§ Provided entries

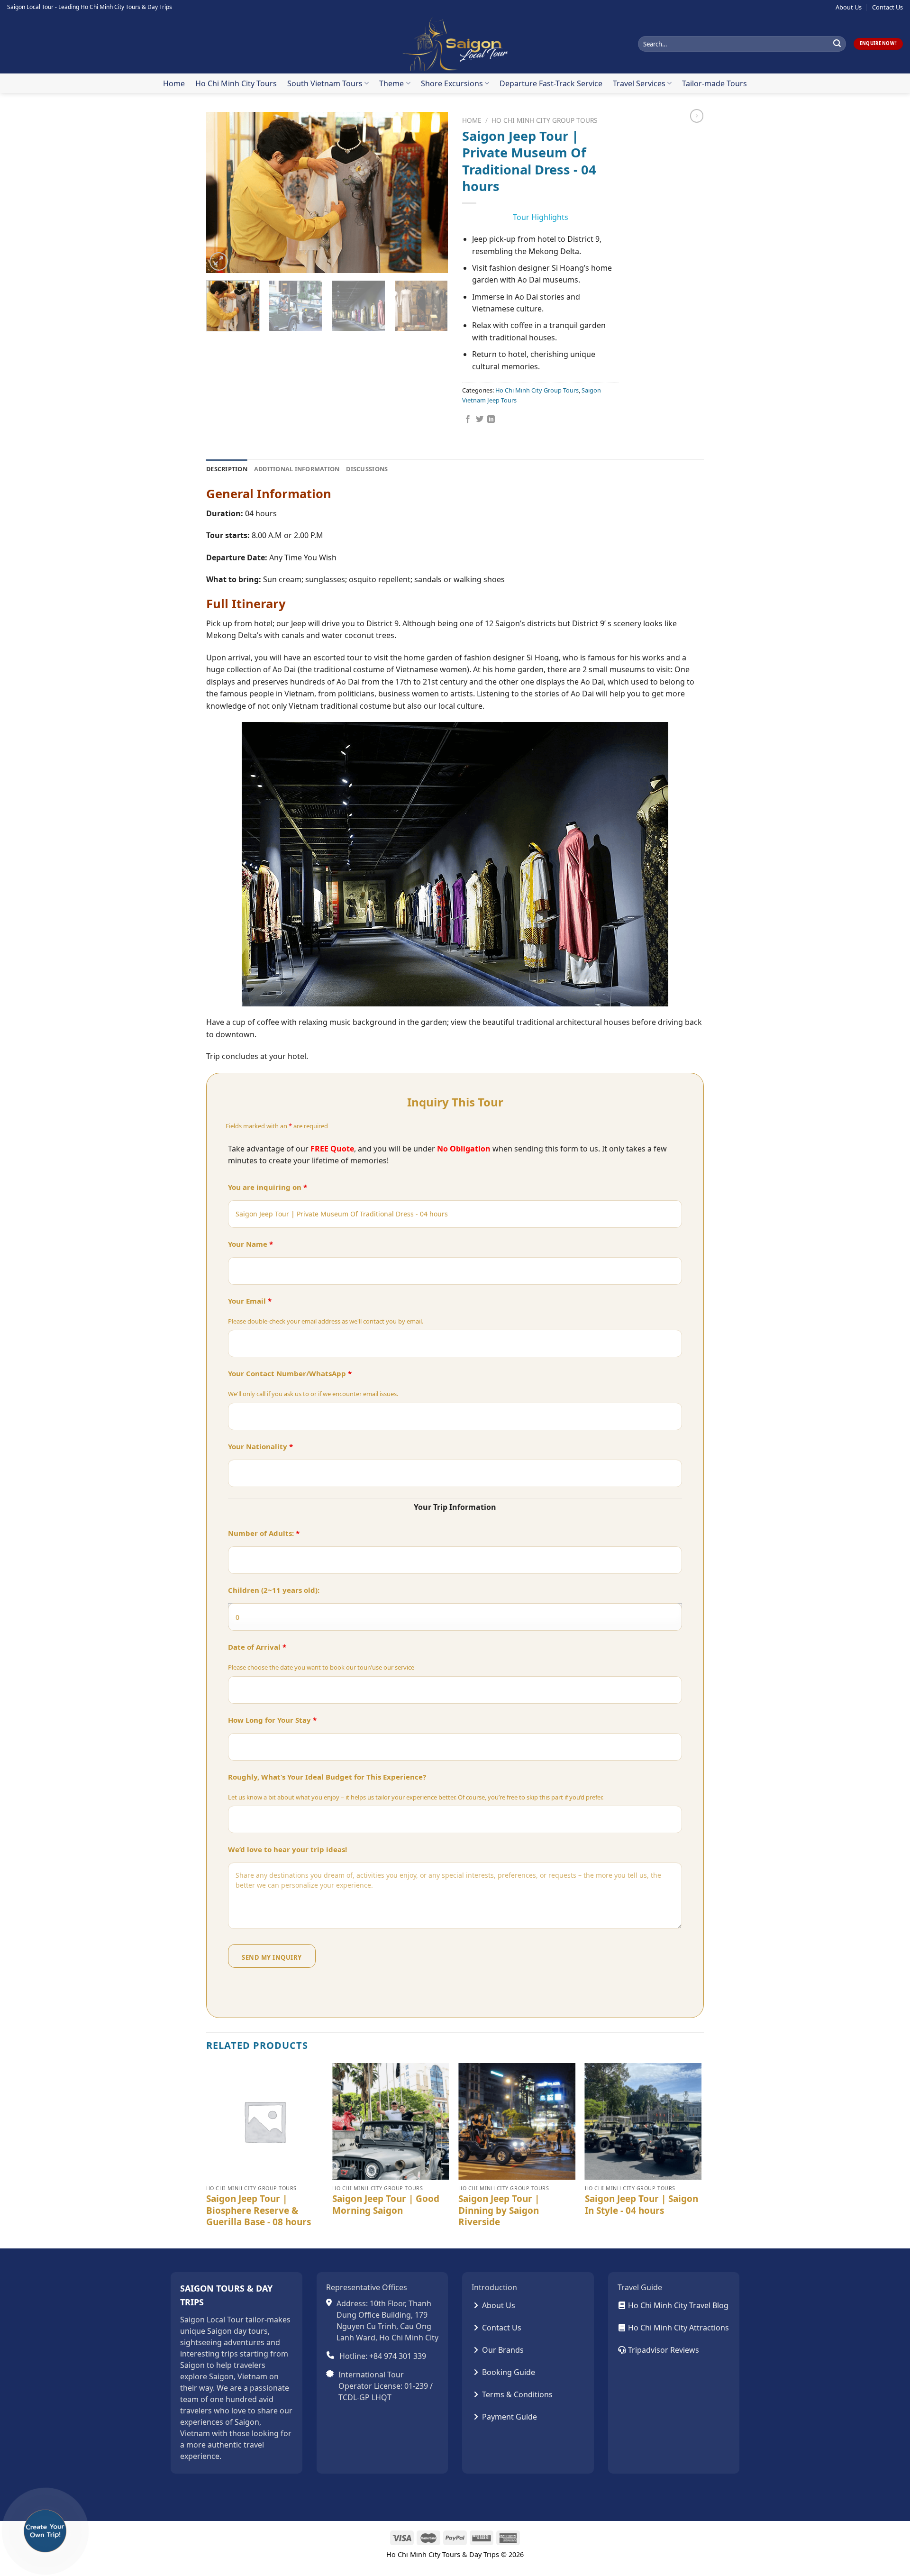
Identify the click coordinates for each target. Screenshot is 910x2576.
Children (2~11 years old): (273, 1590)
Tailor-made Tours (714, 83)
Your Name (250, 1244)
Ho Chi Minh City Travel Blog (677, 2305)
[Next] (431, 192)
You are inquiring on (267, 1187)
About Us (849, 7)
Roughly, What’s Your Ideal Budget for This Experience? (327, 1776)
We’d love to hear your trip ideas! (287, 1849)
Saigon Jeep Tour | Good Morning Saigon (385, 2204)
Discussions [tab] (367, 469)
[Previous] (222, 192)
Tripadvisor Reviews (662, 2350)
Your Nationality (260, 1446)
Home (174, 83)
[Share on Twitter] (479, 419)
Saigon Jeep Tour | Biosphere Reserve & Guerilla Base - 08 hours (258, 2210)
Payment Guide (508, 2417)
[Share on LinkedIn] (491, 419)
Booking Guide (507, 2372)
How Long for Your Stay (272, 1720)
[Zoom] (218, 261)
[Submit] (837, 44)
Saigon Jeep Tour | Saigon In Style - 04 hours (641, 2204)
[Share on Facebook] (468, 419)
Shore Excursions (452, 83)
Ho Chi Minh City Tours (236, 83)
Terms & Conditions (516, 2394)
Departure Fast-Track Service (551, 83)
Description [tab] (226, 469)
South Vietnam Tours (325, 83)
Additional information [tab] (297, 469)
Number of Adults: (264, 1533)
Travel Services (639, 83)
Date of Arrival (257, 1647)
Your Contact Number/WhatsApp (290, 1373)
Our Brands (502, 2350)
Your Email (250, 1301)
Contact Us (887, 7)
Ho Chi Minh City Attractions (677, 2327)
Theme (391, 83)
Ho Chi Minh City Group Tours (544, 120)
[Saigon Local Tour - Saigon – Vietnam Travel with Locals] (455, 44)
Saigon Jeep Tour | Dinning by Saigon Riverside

§ Exercise directions
With the pictures removed, return the listing above in its exact original wording.

§ Result for this task
Identify the click coordinates for each target. Screenshot is 910x2576.
Children (2~11 years old): (273, 1590)
Tailor-made Tours (714, 83)
Your Name (250, 1244)
Ho Chi Minh City Travel Blog (677, 2305)
[Next] (431, 192)
You are inquiring on (267, 1187)
About Us (849, 7)
Roughly, What’s Your Ideal Budget for This Experience? (327, 1776)
We’d love to hear your trip ideas! (287, 1849)
Saigon Jeep Tour | Good Morning Saigon (385, 2204)
Discussions [tab] (367, 469)
[Previous] (222, 192)
Tripadvisor Reviews (662, 2350)
Your Nationality (260, 1446)
Home (174, 83)
[Share on Twitter] (479, 419)
Saigon Jeep Tour | Biosphere Reserve & Guerilla Base - 08 hours (258, 2210)
Payment Guide (508, 2417)
[Share on LinkedIn] (491, 419)
Booking Guide (507, 2372)
How Long for Your Stay (272, 1720)
[Zoom] (218, 261)
[Submit] (837, 44)
Saigon Jeep Tour | Saigon In Style - 04 hours (641, 2204)
[Share on Facebook] (468, 419)
Shore Excursions (452, 83)
Ho Chi Minh City Tours (236, 83)
Terms & Conditions (516, 2394)
Departure Fast-Track Service (551, 83)
Description [tab] (226, 469)
South Vietnam Tours (325, 83)
Additional information [tab] (297, 469)
Number of Adults: (264, 1533)
Travel Services (639, 83)
Date of Arrival (257, 1647)
Your Contact Number/WhatsApp (290, 1373)
Our Brands (502, 2350)
Your Email (250, 1301)
Contact Us (887, 7)
Ho Chi Minh City Attractions (677, 2327)
Theme (391, 83)
Ho Chi Minh City Group Tours (544, 120)
[Saigon Local Tour - Saigon – Vietnam Travel with Locals] (455, 44)
Saigon Jeep Tour | Dinning by Saigon Riverside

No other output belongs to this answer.